Now that you know our background, you can imagine his surprise when I told him I wanted to move home to Long Island.... I don't know why I thought it would go down smoothly, but for some reason his reaction surprised me. He was dead against moving and we fought about it for at least a month. I tried to convince him why I wanted to move, but for some reason "because I want to be with my mom" was just not something he could understand.

I never intended to move somewhere without him. The only thing I cared about more than being near my mom was making sure John and I stayed together. It was really hard, but I realized that this fighting was ruining our relationship and knew that he was never going to change his mind. I decided to stay living where I am now with a compromise that in a year we would move to Long Island together.

When John and I talk about the situation now, he explains to me that he thinks it was my mom who was pressuring me to move home, that I had always told him how I wanted to stay in the area and from his perspective, it was after I talked to my mom that I got scared and felt the need to move home. I don't agree with him at all and I don't know why he can't understand that it was me who wanted to move home, but it is something we just can't talk about anymore.

So my first trimester was very exhausting. With the mixture of morning sickness and fighting all the time, I felt like this pregnancy was the worst thing that could have happened.. When I decided to stay with John, things got a little better... we didn't fight as much and I had the internship to keep me busy. Just when I thought things were okay, it all got out of control again.

I finished my internship in the middle of May. On my last day, I came home to realize that I had been bleeding. I was incredibly scared, didn't know what to do, but knew that I didn't want to lose this baby. My doctor told me I had to give up my job as a waitress and just like that, I had no job. I graduated at the end of May, something I was excited for, but also scared out of my mind. Just like that, I had no job and no more school, my friends went home after graduation and I found myself extremely depressed.

My second trimester proved to be even harder than my first... I couldn't imagine it at the time, but new problems arose that seem now to be much more serious than fighting over a place to live.


Saturday, July 13, 2013

Finding Out

When I found out I was pregnant at 21 I had a rush of emotions. I was so utterly surprised that I wasn't even sure how to react. I had always had irregular periods because of my Polycystic Ovary Syndrome and even birth control did not regulate it. I was told that because of the PCOS, I would most likely have problems getting pregnant. so you can imagine my surprise as a senior in college when I held the positive pregnancy test in my hand.

After the initial impact of the news, I had time to actually soak it all in. I went and told John at his DJing gig that night and when I saw the smile on his face, I knew that everything was going to be okay.
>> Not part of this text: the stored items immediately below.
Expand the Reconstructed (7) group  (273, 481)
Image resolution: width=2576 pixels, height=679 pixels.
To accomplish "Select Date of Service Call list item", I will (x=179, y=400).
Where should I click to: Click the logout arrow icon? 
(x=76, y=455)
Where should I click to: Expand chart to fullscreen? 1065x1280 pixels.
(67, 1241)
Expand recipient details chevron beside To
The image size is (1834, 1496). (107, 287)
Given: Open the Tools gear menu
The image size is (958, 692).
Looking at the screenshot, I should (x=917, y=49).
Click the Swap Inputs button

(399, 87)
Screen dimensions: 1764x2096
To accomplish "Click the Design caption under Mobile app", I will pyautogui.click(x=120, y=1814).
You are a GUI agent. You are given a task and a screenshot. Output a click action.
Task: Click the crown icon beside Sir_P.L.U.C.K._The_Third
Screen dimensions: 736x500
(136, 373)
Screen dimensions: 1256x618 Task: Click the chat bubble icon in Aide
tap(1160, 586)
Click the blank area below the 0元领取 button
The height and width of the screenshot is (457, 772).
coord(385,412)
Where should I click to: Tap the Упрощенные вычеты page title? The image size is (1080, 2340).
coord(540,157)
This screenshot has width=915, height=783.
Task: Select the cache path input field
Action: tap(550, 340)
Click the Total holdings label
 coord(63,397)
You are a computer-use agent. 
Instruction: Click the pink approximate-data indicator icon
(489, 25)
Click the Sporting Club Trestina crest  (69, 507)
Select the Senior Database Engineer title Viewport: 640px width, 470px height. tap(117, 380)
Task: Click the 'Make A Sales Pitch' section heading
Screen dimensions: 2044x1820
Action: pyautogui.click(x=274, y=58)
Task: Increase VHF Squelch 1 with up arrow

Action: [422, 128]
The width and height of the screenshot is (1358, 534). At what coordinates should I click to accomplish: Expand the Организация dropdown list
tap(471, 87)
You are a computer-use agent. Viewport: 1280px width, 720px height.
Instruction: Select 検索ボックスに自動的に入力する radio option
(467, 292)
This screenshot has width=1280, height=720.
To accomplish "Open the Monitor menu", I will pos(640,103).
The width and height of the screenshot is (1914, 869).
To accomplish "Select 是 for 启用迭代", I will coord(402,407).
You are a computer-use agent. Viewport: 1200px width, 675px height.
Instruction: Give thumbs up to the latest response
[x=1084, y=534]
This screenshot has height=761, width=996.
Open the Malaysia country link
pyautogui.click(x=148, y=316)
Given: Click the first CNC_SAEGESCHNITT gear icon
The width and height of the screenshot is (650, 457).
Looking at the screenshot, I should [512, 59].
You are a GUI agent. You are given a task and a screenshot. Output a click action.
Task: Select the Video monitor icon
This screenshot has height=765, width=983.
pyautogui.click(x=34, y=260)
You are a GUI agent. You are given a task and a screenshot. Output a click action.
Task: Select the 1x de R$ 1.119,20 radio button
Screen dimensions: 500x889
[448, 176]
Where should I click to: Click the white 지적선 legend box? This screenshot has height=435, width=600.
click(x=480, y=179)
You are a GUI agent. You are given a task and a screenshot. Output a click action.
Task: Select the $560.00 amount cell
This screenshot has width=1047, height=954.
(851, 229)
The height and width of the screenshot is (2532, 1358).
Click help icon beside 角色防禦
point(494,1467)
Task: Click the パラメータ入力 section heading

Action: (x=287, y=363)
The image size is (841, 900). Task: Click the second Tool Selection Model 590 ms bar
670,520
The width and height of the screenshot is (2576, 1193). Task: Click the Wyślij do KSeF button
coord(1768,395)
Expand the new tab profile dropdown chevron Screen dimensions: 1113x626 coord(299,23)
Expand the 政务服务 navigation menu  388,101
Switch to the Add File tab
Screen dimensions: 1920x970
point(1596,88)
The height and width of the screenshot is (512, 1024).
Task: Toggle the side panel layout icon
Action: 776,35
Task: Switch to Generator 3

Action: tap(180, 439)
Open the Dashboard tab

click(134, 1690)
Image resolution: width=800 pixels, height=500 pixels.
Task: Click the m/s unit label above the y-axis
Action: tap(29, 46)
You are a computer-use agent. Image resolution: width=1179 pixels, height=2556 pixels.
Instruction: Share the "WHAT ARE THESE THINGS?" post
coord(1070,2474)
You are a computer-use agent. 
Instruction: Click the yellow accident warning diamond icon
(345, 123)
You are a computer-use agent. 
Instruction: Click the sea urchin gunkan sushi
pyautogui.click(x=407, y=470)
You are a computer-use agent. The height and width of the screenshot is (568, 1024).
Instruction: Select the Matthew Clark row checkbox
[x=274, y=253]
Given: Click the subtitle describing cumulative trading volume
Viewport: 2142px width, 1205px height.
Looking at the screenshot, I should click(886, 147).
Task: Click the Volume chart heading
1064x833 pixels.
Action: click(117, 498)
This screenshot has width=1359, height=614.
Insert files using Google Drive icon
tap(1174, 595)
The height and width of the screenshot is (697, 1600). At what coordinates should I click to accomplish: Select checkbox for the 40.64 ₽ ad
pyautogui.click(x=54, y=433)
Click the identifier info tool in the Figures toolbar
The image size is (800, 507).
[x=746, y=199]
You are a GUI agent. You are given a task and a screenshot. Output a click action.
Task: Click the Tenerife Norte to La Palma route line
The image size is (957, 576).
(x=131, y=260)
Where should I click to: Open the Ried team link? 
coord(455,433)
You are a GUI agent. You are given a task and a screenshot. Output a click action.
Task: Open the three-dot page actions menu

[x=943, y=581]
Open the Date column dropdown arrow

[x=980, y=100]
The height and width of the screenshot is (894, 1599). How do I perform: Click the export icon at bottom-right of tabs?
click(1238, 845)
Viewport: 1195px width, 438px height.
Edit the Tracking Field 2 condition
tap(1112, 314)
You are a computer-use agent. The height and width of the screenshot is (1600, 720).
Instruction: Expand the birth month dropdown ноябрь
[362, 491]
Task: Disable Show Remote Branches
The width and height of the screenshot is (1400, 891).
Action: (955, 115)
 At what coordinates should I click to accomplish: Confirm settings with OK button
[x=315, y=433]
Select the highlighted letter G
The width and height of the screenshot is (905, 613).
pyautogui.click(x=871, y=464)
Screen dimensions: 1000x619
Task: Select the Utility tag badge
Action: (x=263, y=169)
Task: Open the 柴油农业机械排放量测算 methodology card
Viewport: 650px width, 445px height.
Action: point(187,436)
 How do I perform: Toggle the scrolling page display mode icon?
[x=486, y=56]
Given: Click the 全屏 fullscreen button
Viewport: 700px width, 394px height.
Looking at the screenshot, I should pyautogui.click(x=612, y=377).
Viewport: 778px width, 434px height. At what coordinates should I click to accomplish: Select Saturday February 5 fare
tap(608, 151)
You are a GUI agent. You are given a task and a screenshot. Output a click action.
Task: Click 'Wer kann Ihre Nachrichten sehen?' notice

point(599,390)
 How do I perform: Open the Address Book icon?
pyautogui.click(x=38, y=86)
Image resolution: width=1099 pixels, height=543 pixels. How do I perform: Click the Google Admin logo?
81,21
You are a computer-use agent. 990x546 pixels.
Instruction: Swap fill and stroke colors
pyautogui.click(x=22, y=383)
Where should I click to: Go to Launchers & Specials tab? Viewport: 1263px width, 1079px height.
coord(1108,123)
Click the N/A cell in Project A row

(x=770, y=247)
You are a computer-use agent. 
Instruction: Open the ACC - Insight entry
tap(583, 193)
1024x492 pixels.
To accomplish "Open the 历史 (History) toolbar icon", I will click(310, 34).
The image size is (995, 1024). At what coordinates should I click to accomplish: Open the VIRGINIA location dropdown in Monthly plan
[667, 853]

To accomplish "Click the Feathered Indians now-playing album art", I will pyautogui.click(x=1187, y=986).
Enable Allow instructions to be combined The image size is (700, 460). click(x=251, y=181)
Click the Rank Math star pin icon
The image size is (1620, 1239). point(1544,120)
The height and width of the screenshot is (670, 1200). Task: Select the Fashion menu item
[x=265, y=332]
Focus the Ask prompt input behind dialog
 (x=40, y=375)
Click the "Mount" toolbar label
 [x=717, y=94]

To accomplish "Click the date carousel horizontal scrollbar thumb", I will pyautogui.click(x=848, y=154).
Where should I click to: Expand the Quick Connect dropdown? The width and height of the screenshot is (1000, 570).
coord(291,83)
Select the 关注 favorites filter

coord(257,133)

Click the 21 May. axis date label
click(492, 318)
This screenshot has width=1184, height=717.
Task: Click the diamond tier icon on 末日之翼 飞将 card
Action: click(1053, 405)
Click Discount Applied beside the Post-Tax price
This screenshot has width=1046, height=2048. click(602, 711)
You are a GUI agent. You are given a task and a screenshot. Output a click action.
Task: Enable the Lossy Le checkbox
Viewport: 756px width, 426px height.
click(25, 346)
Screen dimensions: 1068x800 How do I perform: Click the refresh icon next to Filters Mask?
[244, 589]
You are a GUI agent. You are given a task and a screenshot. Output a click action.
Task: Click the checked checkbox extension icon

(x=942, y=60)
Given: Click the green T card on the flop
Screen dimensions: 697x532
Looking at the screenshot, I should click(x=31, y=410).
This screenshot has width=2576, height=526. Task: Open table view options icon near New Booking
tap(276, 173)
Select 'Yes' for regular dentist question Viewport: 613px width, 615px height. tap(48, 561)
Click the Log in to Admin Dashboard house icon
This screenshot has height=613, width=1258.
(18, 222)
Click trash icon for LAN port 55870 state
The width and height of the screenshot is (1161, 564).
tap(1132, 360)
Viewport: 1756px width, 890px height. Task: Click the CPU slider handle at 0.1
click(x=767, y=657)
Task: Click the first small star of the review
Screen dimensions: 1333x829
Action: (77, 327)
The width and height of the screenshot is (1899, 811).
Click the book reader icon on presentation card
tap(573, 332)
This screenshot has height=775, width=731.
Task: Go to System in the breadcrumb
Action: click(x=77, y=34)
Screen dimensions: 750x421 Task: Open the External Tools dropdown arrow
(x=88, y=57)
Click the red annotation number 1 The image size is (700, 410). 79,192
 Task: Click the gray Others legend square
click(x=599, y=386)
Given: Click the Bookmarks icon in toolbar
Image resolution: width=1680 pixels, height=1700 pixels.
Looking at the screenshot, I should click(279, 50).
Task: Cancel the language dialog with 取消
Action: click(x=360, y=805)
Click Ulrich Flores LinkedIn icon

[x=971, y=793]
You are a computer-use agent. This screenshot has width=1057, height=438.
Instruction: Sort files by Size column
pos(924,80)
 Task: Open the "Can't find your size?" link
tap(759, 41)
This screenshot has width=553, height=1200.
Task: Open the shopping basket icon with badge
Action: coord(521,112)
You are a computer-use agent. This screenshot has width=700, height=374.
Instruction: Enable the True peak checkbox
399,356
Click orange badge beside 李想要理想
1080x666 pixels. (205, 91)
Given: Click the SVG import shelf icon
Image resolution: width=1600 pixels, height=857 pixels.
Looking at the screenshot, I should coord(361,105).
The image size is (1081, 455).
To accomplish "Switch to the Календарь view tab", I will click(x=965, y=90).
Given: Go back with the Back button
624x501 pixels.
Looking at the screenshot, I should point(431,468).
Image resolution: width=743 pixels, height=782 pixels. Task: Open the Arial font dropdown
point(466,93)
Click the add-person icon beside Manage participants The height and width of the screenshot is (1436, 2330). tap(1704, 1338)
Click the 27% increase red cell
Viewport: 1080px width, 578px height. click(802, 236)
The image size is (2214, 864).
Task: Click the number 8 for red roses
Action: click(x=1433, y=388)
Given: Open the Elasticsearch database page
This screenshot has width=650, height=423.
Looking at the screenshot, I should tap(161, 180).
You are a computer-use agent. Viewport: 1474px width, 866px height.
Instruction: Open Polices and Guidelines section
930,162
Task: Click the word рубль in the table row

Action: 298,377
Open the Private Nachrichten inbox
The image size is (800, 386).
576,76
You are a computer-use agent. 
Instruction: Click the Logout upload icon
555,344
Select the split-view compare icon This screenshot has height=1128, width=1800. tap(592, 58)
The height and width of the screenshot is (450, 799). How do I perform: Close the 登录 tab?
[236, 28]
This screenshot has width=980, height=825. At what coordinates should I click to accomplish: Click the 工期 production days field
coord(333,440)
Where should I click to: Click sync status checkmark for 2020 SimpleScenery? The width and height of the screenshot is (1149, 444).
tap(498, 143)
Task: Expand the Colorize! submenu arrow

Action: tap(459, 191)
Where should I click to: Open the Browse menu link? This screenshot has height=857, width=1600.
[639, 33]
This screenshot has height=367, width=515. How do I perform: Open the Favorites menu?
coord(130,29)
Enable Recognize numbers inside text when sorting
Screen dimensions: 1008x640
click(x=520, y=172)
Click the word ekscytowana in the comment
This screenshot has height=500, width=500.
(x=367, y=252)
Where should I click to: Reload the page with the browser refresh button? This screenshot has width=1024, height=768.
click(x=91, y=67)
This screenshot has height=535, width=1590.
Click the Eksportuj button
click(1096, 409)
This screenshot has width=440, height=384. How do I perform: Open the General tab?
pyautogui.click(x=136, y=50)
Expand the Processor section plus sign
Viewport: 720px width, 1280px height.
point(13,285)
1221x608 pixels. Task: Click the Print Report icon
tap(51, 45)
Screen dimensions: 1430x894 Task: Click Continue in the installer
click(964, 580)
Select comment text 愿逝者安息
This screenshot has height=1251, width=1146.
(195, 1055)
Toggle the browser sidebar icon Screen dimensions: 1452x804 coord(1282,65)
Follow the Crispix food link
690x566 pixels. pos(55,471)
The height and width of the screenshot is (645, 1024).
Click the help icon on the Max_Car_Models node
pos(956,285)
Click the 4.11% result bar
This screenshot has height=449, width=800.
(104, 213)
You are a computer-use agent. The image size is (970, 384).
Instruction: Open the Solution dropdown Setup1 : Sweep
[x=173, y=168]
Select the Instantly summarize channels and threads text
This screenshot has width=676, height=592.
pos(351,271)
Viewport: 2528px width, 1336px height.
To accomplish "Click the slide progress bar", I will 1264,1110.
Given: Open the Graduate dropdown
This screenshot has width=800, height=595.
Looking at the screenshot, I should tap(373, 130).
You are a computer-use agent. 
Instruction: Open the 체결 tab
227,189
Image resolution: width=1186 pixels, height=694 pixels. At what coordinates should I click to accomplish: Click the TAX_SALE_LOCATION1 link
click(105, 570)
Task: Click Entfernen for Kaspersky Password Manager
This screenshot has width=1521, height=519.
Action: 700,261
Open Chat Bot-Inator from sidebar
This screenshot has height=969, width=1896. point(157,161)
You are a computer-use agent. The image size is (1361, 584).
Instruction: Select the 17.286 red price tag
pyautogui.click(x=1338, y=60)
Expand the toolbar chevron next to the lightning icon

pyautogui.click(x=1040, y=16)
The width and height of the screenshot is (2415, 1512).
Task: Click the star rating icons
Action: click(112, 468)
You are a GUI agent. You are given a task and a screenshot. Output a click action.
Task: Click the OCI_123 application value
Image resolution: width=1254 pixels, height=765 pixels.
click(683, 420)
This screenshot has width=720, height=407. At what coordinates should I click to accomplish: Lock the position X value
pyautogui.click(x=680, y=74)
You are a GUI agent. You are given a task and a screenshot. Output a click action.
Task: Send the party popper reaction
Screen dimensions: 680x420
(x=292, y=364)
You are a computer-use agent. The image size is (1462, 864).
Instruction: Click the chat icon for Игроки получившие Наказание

John had proposed to me in November, 4 months before I became pregnant, and I couldn't have been more excited to start the rest of my life with him. I knew he was who I wanted to be with, so finding out I was pregnant did not make me feel like I was going to be stuck with someone who I wasn't sure about.

But then reality set it. Big decisions needed to be made. Anxiety attacked me full force. Hormones always found a way into turning me into a blubbering mess. And worst of all, I had no control over any of it.

So here I am, 21 and pregnant. I have the rest of my life in front of me and a baby on the way. The emotional roller coaster I have been on since the day I found out is actually why I wanted to start this blog. Some of the things I have gone through might be unique to my situation, but I hope that this blog will still be relatable to other young moms.

Even I don't know where this blog is going to take me because my situation changes everyday, but I am inviting you to join me for the ride. Enjoy!